While the ham was cooling down, I prepare the glaze ingredients by mixing them all together in a jug.

Edited - glaze

When the ham was cool enough to handle, I took the string off and cut skin away.  It actually pealed off really easily, leaving a layer of fat.  I then just cut some of the fat away to even out the layer and scored it all over.

Edited - scored fat

I poured approximately half the glaze over the joint of meat and put it in the oven for 15 minutes on 190 degrees celsius.  When the timer went off, I poured over the remainder of the glaze and returned the ham to the oven for another 30 minutes.  I glazed the meat half way through this final bit of cooking time.

With the cooking done, I removed the ham and covered it with foil, letting it rest for 10 minutes. 

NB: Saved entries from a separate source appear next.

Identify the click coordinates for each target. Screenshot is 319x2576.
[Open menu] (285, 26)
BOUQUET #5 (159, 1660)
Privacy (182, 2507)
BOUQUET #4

After 10 minutes, I tried to spoon over some more of the glaze but it had solidified in the bottom of the tin.  However, in all honesty, I don’t think it needed any more glaze so I didn’t worry about this and got on with the carving.

Edited - cookedEdited - carved

I served up with a delicious roast dinner consisting of polenta roast potatoes, cabbage, honey roasted carrots and parsnips, gravy and of course, giant Yorkshire puddings.

Edited - served up

This ham was absolutely gorgeous! I ended up eating far too much and made myself feel ill but it was so worth it.  The leftover ham was also yummy the next night served up with homemade chips and a fried egg. 

This was a great suggestion from Rachel and the recipe gave me and Dave a beautiful piece of ham to enjoy.